Learn how to build distributed memory for multi-agent systems using Redis, shared databases, event sourcing, and consistency patterns — enabling multiple agent instances to collaborate with shared state.

The Multi-Agent Memory Challenge

When you run a single agent, memory is simple — it lives in one process. But production systems often run multiple agent instances: a research agent, a writing agent, and a review agent collaborating on a report; or multiple copies of the same agent handling concurrent users. These agents need to share state: facts discovered by one agent must be visible to others. The challenge is doing this reliably without race conditions, stale reads, or data loss.

Distributed memory requires solving three problems: storage (where does shared state live?), consistency (how do agents see up-to-date data?), and coordination (how do agents avoid conflicting actions?).
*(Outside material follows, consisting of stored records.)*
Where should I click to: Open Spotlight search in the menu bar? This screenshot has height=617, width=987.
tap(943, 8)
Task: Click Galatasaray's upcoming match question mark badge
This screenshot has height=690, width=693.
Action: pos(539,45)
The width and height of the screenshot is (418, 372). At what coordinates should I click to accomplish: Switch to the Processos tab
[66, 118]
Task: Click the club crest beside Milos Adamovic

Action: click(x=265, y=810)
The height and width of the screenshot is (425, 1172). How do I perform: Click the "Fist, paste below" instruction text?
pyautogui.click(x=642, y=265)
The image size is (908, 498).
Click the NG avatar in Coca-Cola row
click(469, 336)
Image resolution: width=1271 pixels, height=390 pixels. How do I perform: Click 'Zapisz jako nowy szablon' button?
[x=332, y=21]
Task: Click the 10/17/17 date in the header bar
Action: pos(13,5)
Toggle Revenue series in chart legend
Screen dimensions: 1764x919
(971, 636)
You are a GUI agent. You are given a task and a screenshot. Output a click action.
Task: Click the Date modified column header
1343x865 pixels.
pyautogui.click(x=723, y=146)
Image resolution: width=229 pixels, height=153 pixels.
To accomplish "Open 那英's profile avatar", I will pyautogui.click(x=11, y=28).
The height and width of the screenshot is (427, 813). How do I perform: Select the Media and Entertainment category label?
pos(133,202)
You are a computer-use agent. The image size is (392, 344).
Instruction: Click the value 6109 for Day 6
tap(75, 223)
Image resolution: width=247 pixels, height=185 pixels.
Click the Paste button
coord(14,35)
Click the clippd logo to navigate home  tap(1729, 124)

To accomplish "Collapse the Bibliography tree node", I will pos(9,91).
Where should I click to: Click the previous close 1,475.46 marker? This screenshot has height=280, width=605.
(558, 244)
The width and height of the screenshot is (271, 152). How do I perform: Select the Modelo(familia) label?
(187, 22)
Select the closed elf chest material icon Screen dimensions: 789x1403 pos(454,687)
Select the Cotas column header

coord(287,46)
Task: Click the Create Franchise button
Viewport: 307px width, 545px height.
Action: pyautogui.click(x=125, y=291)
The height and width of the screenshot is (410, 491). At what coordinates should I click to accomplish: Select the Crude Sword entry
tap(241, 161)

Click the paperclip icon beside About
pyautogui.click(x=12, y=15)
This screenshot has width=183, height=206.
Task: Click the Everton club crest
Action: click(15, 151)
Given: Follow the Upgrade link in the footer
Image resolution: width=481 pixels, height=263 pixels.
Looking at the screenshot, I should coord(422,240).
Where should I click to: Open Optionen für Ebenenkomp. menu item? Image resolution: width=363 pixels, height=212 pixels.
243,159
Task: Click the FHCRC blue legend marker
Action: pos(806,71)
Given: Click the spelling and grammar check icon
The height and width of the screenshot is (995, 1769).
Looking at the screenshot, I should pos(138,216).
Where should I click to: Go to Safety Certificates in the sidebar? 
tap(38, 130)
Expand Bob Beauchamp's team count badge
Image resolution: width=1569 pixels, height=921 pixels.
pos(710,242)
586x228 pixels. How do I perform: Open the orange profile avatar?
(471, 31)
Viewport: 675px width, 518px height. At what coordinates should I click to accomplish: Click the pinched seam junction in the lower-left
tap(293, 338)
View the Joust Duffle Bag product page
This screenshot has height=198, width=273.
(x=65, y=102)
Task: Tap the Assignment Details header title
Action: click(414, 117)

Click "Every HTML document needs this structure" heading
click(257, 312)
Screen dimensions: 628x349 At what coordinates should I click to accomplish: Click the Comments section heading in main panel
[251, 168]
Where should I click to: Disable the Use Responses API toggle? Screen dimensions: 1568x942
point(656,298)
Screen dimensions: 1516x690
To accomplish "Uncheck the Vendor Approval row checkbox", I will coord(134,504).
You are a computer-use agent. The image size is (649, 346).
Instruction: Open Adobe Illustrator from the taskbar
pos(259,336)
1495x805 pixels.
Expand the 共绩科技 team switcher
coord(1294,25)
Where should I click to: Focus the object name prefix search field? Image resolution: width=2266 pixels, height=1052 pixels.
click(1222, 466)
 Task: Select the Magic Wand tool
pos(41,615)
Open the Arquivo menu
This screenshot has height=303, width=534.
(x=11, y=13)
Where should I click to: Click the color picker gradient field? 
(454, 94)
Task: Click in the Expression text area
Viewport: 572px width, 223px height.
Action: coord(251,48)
Approach 1: Redis as Shared Memory

Redis is the most common choice for shared agent state. It is fast, supports multiple data structures, and provides atomic operations that prevent race conditions.

import redis
import json
from typing import Optional, List, Dict, Any
from datetime import datetime

class RedisAgentMemory:
    def __init__(self, redis_url: str = "redis://localhost:6379/0", namespace: str = "agents"):
        self.client = redis.from_url(redis_url, decode_responses=True)
        self.ns = namespace

    def _key(self, *parts) -> str:
        return f"{self.ns}:{':'.join(parts)}"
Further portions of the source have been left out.